Our solution presents some key features for accelerating cyber investigations: data exploration through visualization, collaborative investigation sharing module, automatic reporting and ... a lot of Machine Learning.
It seems important to us to explain in more detail our vision of Machine Learning and how we use it to support analysts in their daily work.
Why Machine Learning exists?
Today's machines are good at automation. They can execute tasks faster, millions of times and with precision. Algorithms and programs are essentially lists of tasks with some logic. Explain to a machine what you want to do, and it can run it millions of times on millions of machines.
However… what if you don't know how to solve the problem, or can't express the solution? Programming isn’t for the faint of heart.
Enter Machine Learning, when programs are designed to learn to solve problems. Basically, how can we automate learning?
The ultimate dream of Machine Learning is to have a system which can automatically learn what normal activity looks like, or what a cybersecurity incident looks like, and can automatically react to stop them. This means that most Machine Learning has focused on the detection stage and is detached and autonomous from cyber teams.
The question is: can you have truly unsupervised Machine Learning in cybersecurity to categorize events into a good or a bad category and react accordingly?
In fact, Machine Learning can help a lot but it’s not yet 100% autonomous. It can always make mistakes. We haven't succeeded yet in building a system which only finds real incidents (no false positives) and that never misses anything (no false negatives).
In some domains, mistakes can be made and the impact is "lessened". But in cybersecurity, the wrong mistake could be fatal, especially if it’s replicated at scale.
In cybersecurity, people are still crucial to oversee detection, filtering out false positives and hunting for new threats. They are also essential for responding to incidents. After all, who would, in one hand supervise an automatic detection system and at the other trust at 100% an automatic response system?
But today, Machine Learning models are difficult to oversee. For example, when do you know it has learned enough? Or how do you know what it has learned?
Machine Learning as a cybersecurity copilot
At Malizen, we believe in Machine Learning! However, we believe in the partnership between Machine Learning and human intellect. The key for us is the ability of Machine Learning to support and accelerate humans, not replace them.
Our approach is to learn from analyst’s decisions, to only make recommendations with context so that people can understand them faster, then agree or object and so speed up the process. We are designing a technology which can learn from successes to teach newcomers faster and optimise the detection phase. This approach makes it possible to support junior analysts to be operational more quickly and easily. This isn’t a luxury in a context where organisations are facing a shortage of cybersecurity talent and must be able to train newbies in cybersecurity.
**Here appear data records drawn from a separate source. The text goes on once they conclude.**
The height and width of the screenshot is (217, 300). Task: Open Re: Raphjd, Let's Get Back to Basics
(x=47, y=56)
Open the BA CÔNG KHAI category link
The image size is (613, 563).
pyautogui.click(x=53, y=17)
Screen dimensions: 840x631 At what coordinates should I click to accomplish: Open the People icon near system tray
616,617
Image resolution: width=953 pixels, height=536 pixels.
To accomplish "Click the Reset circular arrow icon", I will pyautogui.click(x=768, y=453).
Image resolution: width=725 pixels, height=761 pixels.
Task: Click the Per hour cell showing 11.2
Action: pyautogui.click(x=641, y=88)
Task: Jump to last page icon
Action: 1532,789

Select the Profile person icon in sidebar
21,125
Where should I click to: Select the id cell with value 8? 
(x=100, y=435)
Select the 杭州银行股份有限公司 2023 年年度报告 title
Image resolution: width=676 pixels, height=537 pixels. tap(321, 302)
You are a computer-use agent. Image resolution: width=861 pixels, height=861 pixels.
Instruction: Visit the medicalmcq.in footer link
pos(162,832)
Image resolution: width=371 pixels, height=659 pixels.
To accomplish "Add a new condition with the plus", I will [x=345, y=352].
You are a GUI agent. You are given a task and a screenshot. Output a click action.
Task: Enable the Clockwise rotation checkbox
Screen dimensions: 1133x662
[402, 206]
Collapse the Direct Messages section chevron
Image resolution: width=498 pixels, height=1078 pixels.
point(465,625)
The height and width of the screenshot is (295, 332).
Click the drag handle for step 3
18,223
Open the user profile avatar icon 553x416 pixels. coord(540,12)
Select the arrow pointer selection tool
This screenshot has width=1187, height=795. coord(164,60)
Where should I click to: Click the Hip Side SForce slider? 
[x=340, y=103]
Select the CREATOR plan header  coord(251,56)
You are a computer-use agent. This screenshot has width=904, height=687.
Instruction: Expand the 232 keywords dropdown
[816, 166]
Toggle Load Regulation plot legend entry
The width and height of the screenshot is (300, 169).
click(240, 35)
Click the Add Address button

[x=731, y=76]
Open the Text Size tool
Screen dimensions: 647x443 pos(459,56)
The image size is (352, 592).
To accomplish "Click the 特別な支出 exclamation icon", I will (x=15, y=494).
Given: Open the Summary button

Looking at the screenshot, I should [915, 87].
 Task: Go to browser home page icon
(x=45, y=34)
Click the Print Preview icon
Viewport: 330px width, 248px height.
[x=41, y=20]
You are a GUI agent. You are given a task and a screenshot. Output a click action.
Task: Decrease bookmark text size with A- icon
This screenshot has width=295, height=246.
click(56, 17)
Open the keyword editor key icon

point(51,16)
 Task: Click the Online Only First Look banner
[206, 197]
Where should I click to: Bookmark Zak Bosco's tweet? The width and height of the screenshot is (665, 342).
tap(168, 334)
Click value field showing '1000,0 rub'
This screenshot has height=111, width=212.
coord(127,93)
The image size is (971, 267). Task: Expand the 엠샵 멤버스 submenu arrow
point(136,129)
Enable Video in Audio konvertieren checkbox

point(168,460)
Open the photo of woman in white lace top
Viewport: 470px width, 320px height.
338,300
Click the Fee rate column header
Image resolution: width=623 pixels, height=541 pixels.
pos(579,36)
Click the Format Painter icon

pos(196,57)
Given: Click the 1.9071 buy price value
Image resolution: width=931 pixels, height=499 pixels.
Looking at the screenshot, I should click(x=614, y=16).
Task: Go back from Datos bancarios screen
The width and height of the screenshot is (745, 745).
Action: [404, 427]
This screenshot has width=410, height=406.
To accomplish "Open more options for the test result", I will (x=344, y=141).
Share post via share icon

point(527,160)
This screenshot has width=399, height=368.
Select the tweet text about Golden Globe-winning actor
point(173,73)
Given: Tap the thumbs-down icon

Our technology also identifies what can be automated away, so people can focus on their core expertise and make the right decisions. Let’s take some examples …
As we know, in all threat hunting investigations, knowing where to start and avoiding blind spots could remain complicated. Our copilot suggests the analysts the types of data to explore for each step of the investigation even for the first one. The aim: to speed up cyber investigations.
The MITRE ATT&CK framework is very effective in describing a complete attack. There is no longer any doubt about that. However, it’s sometimes difficult for an analyst looking at a point of interest in his investigation to determine what technique or tactic the attacker is using. This is where our Machine Learning based-copilot comes into play to propose the most relevant techniques and tactics according to the progress of the investigation. Let analysts focus on identifying anomalies in their datasets to speed them up on standardised classifications.
Our developments in Machine Learning are continuous and our copilot is learning every day from the users of the platform. Always with one objective in mind: simplify to speed up cyber investigations!